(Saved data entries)
-*-*-

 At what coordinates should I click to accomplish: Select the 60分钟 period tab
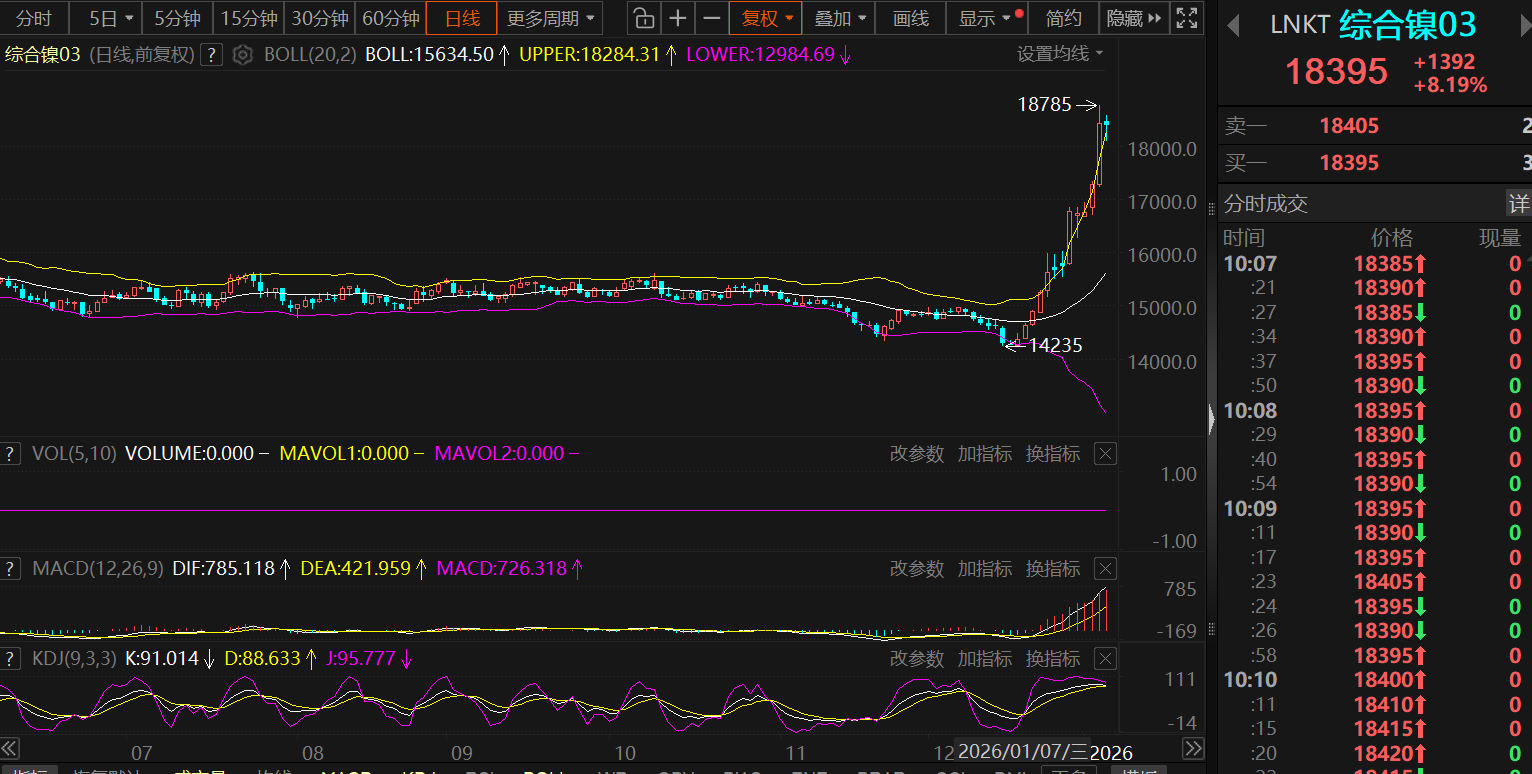tap(390, 18)
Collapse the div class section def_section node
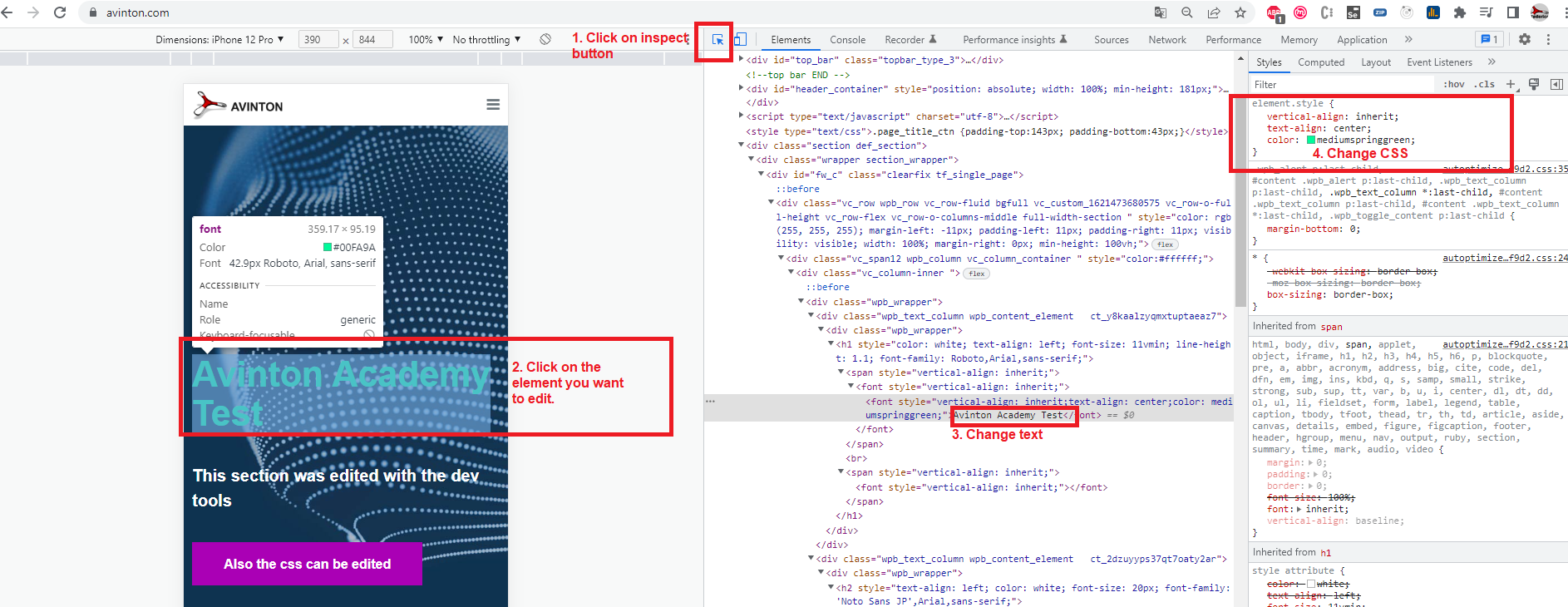Viewport: 1568px width, 607px height. pos(742,146)
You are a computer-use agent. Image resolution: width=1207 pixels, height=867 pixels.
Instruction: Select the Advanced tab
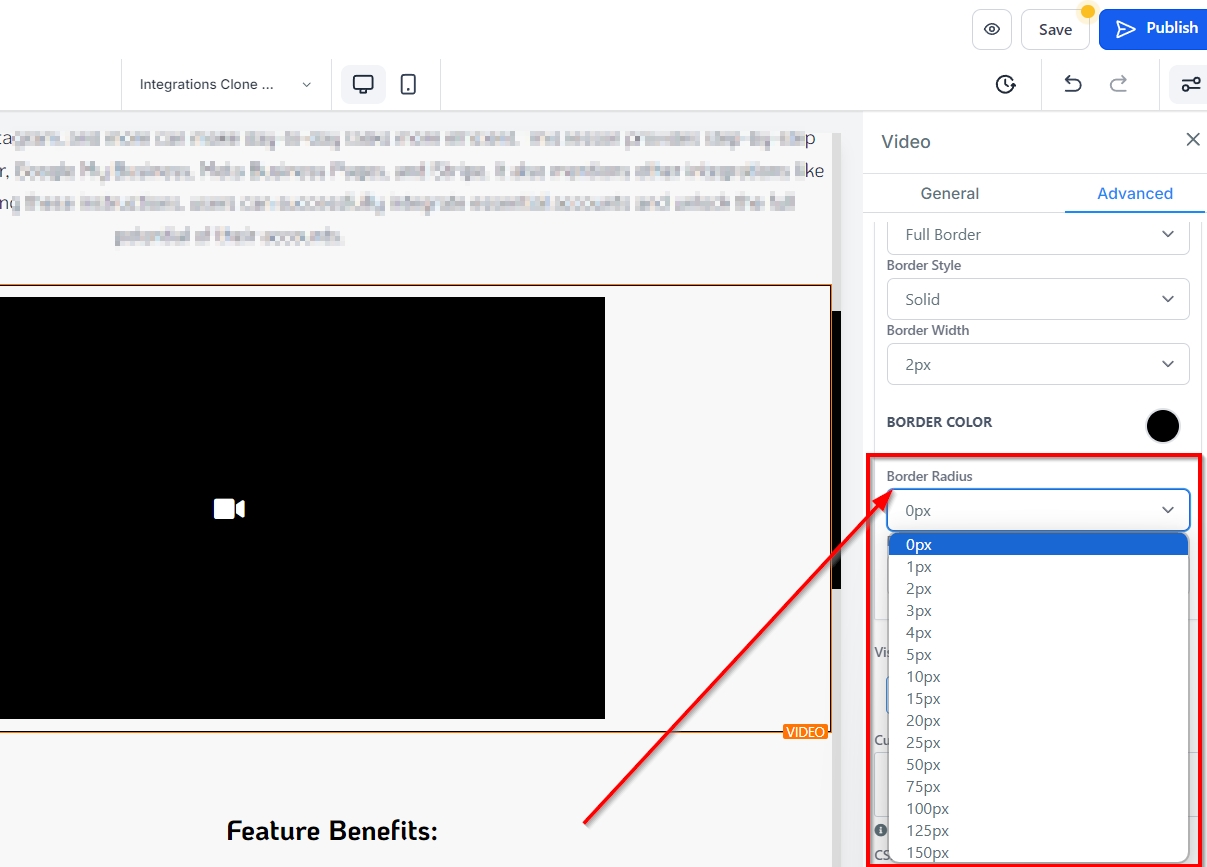coord(1134,193)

-*-*-

» **REQUIREMENT**
Every entry above should be printed again exactly, except for the pictures.

» **WRITTEN SOLUTION**
 At what coordinates should I click to accomplish: Select the 60分钟 period tab
tap(390, 18)
Collapse the div class section def_section node
Viewport: 1568px width, 607px height. pos(742,146)
You are a computer-use agent. Image resolution: width=1207 pixels, height=867 pixels.
Instruction: Select the Advanced tab
coord(1134,193)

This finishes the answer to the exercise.